Batas pengumpulan karya ditetapkan hingga 13 Desember 2025 pukul 16.00 WITA. Informasi tambahan dapat diakses melalui kontak panitia, Mohammad Rizal Slamet, pada jam kerja.
Panitia akan menyeleksi enam finalis, untuk mempresentasikan karya di hadapan dewan juri pada 14–16 Desember 2025. Motif terbaik diumumkan pada 17 Desember 2025, dan sekaligus akan diluncurkan sebagai motif budaya resmi daerah.
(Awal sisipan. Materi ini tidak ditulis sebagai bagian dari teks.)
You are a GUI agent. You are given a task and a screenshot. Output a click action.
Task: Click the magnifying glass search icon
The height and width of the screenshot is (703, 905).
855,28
Baca Juga: Disdikbud Parimo Dorong Pelestarian Budaya Lewat Sayembara Ornamen Daerah
Total hadiah yang disediakan mencapai Rp16.500.000 untuk enam pemenang, disertai piala dan piagam. Panitia menetapkan bahwa motif juara akan menjadi hak milik Pemerintah Kabupaten Parimo serta dapat digunakan tanpa royalti.
Narjan berharap, sayembara ini mampu melahirkan motif yang kuat secara nilai budaya, estetis, dan mudah diterapkan pada berbagai media dua maupun tiga dimensi, sehingga benar-benar menjadi identitas visual khas Parimo.